EXERCISE OBJECTIVE> Every line from the one containing "Name: (704, 704)" to the one containing "Geburtskacheln (462, 206)" in the records below, both included, must be set down exactly, and no other line.
====== DATA SHOWN ======
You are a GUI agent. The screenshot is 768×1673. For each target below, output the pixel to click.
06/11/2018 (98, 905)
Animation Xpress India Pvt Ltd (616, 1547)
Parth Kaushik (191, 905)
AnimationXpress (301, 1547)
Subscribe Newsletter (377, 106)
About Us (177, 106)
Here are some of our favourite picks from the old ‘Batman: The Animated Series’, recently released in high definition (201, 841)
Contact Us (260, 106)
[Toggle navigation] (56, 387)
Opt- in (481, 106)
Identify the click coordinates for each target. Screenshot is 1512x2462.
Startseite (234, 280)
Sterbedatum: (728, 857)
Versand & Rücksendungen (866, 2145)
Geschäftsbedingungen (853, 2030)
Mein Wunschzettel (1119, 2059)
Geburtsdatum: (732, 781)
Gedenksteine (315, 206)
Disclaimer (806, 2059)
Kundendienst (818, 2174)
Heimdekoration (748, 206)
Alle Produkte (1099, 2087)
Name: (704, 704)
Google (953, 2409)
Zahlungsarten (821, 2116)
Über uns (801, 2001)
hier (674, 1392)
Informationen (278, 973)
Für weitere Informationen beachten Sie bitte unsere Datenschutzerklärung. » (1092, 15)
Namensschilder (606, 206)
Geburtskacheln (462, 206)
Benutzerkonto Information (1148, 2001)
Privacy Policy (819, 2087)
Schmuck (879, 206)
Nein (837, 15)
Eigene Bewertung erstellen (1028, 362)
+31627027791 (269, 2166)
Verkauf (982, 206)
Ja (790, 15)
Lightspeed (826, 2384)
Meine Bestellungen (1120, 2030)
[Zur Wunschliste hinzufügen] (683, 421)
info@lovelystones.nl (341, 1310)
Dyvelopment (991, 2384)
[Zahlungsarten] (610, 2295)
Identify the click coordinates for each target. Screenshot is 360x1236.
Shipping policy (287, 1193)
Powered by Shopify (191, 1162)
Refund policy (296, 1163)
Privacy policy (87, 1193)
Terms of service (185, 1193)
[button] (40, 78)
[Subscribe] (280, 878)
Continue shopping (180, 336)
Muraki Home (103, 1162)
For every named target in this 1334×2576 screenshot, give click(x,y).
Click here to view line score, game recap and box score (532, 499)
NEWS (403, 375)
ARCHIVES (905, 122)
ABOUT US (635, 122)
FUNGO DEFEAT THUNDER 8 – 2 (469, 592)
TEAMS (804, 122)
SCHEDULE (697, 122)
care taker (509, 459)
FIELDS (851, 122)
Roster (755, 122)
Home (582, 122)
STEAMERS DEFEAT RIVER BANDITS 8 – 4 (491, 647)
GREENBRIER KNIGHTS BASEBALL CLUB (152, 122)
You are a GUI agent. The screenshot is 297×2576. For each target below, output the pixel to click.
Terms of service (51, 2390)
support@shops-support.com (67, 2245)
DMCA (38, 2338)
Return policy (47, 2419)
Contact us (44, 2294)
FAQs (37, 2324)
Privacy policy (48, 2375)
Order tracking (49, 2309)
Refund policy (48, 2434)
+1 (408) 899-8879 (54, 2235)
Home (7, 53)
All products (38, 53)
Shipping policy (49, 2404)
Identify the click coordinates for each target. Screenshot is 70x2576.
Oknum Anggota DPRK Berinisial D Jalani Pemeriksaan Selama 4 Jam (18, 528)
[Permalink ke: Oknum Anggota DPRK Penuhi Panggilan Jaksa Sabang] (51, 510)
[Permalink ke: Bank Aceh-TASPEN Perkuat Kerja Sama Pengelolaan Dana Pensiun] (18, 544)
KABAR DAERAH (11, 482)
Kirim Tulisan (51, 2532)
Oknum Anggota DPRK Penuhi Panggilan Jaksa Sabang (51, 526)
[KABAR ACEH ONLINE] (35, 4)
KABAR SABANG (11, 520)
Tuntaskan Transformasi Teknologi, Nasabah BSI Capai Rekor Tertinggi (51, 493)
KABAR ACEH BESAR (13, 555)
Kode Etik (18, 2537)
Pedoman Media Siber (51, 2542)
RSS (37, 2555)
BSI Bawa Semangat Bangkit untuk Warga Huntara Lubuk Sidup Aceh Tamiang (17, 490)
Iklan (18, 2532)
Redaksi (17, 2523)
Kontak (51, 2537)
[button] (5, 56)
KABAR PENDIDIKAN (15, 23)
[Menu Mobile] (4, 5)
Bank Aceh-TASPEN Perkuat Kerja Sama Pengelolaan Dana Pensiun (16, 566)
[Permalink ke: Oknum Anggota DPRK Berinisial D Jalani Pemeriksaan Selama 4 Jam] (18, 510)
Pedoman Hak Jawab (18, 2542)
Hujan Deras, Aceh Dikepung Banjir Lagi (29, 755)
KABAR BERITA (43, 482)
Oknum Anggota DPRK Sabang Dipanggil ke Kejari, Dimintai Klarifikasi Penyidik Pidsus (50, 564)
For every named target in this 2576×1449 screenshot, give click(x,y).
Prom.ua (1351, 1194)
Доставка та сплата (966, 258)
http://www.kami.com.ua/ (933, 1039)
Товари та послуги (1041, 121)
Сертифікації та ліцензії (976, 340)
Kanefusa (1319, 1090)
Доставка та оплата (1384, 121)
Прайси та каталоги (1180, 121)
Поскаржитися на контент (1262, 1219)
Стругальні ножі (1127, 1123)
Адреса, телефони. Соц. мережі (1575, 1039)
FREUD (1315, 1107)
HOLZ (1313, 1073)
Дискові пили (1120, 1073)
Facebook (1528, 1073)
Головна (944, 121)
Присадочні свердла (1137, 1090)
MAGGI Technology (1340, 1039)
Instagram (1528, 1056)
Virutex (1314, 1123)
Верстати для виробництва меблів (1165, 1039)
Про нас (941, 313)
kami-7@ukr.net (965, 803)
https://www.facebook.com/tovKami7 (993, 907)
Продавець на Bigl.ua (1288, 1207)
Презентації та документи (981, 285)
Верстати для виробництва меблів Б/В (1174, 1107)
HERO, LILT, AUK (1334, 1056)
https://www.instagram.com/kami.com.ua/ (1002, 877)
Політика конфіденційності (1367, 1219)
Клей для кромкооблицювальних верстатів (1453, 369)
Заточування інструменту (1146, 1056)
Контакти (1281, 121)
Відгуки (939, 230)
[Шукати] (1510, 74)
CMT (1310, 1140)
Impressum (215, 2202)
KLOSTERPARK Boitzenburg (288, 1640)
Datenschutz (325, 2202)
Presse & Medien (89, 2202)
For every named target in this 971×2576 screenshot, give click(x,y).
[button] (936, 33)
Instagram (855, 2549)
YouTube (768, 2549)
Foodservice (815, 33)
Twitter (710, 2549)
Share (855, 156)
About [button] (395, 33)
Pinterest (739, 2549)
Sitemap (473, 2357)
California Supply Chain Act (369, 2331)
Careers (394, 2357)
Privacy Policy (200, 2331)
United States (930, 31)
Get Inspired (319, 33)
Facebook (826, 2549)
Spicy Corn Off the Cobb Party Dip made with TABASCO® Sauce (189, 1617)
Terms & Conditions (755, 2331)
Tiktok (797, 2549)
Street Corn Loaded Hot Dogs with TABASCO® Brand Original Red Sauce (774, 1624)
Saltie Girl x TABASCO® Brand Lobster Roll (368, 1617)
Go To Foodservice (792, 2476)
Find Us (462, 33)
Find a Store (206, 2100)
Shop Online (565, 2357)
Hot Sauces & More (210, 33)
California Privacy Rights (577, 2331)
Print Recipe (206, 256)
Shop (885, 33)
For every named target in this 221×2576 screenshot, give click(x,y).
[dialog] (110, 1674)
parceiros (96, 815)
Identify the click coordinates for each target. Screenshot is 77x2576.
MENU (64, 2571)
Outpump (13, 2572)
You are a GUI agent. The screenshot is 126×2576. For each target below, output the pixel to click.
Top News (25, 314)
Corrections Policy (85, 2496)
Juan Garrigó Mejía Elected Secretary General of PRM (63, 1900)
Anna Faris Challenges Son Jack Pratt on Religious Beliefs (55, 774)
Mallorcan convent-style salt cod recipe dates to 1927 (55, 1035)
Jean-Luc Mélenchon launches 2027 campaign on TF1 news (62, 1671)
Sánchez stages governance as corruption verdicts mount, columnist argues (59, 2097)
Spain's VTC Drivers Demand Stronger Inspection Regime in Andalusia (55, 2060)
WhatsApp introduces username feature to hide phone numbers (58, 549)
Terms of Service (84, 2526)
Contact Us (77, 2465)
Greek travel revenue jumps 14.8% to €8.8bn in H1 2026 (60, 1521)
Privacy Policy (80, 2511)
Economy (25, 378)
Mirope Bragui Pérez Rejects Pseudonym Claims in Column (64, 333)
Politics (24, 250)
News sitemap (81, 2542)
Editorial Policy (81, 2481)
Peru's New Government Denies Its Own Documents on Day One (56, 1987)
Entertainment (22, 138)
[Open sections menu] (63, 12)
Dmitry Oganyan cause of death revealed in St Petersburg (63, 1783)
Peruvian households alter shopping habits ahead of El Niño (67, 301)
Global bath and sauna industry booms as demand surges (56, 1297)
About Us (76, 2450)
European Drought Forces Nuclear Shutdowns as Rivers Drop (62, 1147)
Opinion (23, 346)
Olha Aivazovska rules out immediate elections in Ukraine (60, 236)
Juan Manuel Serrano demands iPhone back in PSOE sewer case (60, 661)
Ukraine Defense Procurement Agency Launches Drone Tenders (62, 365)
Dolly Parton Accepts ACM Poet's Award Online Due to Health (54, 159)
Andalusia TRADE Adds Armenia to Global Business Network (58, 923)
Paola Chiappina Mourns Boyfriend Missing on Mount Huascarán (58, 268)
======
SOLUTION TO THIS TASK>
Name: (704, 704)
Google (953, 2409)
Zahlungsarten (821, 2116)
Über uns (801, 2001)
hier (674, 1392)
Informationen (278, 973)
Für weitere Informationen beachten Sie bitte unsere Datenschutzerklärung. » (1092, 15)
Namensschilder (606, 206)
Geburtskacheln (462, 206)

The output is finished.